On night of 2/3 December the Indian Fleet was heading towards our waters and, therefore, I broke Radio Silence to inform NHQ about the enemy movement. Indians naturally intercepted this transmission and located my position.
Instead of despatching a hunter killer group the Indian Naval Ships altogether avoided the area while transiting in and out of Bombay. It was frustrating to see lucrative targets passing outside my area and range. On about 6 December, I requested NHQ to shift my area and in anticipation of approval headed for the new area. Approval from NHQ came promptly and by 8 December Submarine Hangor stationed herself at the middle of New Area. DAPHNE CLASS SUBMARINE HINGOR WHICH SANK INS KUKRI-CLICK TO ENLARGE:--
We could hear SONAR of Enemy Ships and it took us some time to establish their Search Pattern.
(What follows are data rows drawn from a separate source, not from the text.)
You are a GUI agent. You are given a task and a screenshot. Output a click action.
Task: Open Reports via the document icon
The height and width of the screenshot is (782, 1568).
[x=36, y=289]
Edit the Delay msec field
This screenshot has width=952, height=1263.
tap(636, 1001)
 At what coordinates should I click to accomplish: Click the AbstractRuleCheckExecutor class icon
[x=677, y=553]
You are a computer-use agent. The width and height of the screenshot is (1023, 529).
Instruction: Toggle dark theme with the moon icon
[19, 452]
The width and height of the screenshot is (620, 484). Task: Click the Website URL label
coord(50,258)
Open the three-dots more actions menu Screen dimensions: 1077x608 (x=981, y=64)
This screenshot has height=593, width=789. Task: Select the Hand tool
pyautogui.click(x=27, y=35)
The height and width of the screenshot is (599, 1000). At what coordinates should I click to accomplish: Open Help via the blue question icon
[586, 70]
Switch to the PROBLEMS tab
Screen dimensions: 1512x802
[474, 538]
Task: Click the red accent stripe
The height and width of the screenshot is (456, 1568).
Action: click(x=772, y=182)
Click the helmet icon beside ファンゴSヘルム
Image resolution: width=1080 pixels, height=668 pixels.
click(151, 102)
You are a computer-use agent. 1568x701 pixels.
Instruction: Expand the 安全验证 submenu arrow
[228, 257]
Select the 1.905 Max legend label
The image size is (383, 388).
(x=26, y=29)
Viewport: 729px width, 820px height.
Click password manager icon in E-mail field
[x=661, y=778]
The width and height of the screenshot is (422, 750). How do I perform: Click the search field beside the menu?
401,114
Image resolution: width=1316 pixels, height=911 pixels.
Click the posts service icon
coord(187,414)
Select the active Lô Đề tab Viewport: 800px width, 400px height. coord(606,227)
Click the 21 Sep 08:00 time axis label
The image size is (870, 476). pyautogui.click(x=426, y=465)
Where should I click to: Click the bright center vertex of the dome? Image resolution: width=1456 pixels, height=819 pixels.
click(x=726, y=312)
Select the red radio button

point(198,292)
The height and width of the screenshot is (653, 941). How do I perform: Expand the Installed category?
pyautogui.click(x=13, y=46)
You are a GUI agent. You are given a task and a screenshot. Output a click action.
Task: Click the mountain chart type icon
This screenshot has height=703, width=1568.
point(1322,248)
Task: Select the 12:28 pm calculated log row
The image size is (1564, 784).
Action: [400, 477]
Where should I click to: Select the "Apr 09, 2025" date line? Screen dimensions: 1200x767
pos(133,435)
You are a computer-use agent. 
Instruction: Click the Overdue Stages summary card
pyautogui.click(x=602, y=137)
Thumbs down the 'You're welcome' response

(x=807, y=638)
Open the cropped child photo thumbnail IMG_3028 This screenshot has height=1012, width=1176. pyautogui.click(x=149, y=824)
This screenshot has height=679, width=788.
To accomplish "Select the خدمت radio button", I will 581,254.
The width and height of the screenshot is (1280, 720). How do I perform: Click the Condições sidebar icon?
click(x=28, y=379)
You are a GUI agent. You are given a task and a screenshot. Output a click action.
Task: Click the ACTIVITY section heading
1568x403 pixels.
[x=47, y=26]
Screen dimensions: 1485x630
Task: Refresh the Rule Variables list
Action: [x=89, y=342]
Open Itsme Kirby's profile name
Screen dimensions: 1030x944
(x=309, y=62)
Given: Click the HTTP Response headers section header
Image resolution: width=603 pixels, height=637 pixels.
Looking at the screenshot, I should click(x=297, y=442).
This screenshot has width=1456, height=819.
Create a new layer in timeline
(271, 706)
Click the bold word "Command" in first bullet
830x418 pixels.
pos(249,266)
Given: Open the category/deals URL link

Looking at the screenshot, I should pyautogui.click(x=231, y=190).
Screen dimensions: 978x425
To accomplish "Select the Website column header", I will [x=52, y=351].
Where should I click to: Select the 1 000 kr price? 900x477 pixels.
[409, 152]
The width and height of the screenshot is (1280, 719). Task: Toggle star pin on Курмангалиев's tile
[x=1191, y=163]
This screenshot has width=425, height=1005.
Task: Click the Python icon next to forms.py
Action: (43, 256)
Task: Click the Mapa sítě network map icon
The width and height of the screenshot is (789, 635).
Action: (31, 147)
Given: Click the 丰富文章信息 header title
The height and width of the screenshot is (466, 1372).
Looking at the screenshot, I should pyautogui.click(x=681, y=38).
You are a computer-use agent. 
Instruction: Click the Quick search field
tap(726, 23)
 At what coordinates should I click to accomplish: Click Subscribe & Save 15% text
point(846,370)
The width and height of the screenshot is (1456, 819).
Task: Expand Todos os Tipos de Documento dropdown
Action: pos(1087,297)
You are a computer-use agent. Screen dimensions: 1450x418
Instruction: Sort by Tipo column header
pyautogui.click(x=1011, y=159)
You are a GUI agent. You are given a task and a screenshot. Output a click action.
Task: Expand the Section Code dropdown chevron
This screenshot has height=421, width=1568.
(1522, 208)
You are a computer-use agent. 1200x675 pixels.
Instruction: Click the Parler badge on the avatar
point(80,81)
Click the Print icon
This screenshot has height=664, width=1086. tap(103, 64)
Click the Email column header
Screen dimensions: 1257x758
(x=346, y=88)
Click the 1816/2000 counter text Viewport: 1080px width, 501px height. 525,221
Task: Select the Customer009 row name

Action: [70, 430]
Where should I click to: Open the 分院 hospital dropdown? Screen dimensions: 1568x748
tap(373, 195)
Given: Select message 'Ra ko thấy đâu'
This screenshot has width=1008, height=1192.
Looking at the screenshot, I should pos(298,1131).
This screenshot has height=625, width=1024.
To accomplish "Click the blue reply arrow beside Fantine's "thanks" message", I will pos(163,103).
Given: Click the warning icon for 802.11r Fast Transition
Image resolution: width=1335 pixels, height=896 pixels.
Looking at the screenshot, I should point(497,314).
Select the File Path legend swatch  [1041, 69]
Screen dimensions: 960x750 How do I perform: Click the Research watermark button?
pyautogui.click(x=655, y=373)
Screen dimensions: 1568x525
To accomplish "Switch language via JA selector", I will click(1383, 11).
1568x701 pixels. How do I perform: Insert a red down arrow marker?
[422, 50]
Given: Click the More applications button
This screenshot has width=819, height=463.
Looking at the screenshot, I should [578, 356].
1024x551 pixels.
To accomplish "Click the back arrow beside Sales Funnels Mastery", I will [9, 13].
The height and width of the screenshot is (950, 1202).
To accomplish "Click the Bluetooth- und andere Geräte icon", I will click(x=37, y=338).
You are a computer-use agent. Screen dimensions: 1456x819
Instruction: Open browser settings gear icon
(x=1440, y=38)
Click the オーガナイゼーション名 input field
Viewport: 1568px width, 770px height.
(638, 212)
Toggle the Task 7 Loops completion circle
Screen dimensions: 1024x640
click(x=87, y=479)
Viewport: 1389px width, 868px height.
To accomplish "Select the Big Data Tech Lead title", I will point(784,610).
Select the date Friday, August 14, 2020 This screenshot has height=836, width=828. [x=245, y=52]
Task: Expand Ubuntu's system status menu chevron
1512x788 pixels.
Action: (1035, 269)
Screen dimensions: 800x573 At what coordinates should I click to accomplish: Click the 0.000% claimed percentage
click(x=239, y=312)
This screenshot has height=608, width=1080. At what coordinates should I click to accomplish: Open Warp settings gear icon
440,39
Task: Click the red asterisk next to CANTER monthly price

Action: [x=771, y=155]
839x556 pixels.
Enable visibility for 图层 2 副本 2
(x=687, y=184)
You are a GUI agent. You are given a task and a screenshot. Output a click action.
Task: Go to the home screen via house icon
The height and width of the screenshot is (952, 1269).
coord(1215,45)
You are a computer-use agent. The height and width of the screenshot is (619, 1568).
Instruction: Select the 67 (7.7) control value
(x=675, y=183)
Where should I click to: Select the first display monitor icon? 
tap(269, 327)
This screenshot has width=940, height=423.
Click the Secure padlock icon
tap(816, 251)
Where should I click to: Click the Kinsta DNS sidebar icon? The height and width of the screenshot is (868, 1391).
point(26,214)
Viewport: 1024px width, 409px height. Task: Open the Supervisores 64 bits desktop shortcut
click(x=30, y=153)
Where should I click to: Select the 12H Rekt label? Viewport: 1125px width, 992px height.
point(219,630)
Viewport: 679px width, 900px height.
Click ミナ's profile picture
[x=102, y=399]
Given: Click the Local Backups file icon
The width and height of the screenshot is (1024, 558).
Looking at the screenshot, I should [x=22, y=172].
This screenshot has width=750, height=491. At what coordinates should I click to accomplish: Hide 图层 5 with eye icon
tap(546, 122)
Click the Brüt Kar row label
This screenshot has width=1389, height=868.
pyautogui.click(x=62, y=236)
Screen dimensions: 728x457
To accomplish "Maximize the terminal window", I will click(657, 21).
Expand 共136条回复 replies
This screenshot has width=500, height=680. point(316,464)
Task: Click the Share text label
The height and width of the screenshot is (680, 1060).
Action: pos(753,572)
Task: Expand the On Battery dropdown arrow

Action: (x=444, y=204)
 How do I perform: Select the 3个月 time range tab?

We were operating in shallow depth with bathy conditions extremely favourable for ships to detect submarines. Similarly sea was flat calm and any use of periscope, even for short duration, would be immediately picked up by Enemy Radars and sure suicide for the submarine.
Therefore, we closed the two targets at 50 meters depth with caution, prudence and exercising all professionalism to avoid our own detection. At about 2000 hours one target came within firing range and with excellent fire control solution one torpedo was fired. The torpedo homed on to the target, passed under and did not explode. Immediately we turned round at high speed and fired second torpedo on the second ship.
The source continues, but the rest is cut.